Making a Success of them
When we are planning or joining a family gathering we wish it to be a meaningful and exciting time for our family, to reunite and celebrate the things we hold dear and to teach our children the importance of being part of a family. However, sometimes family gatherings can be stressful and not much fun.
When our child is easily frustrated, anxious or not flexible there are things we can do ahead so we can all enjoy and make the family gathering the special event we want it to be.
Behavior rules for children and adults - We have rules in our homes and our children know them, but when going to a relative’s home they are easily missed within the anxiety and excitement of the event. It is very helpful to have a conversation with our children before we head to our relatives’ house in which we explain in detail our expectations regarding their behavior. It is as simple as laying out the rules in these gatherings, they already know rules are different at a soccer game than in the theater.
Hosts’ expectations - When our children need some help in coping, like a safe space and/or not getting all the attention of everyone in the room, talking to our relatives in advance is important. Through a tactful conversation we can prepare our relatives and thus avoid putting our children in a situation in which they might have a meltdown.
Awareness - We must ourselves curb any tendency to criticize our child in public and ask our relatives not to either, especially on sensitive topics. If our child is a chubby teen, no one should criticize her for eating more dessert. These gatherings are not the time to expose or discuss sensitive issues.

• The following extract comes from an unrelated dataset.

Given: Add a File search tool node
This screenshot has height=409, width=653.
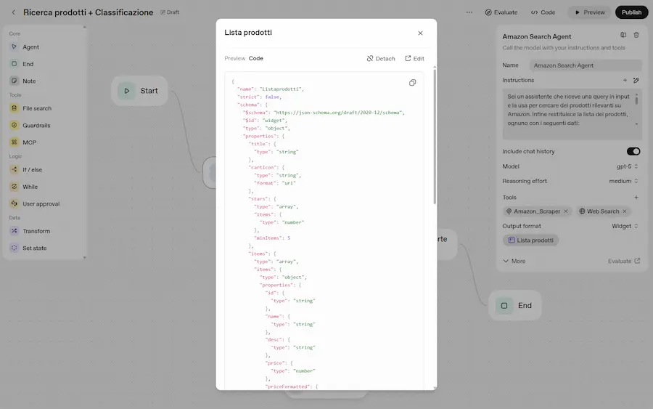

A quiet place - When we know our children will need a quiet place, we should plan ahead and arrange for another room that they may use to take a break. Our children will feel safe socializing knowing that when things get too intense there is a place to take a break.
Food - Many family gatherings are centered on a meal. When our child is a picky eater or has sensory issues with food that we know will be a problem, the easiest thing is to bring with us something that our child will eat. Let him explore what is available to eat knowing that he can always have what we have brought.
Other kids - We expect our children to get along with their cousins and other kids their age, but this is not necessarily an easy thing to do. Being the same age does not guarantee they will naturally get along; however, they should definitely try - even if they need our help from time to time.
Let’s show our children that family is important to us. Let them know that often there’s someone we don’t particularly like but we interact with them and we try to make it work. We avoid conflict. By displaying good social behavior we are modeling just that to our children.
Family ties can be very important and they can last through generations when properly fostered.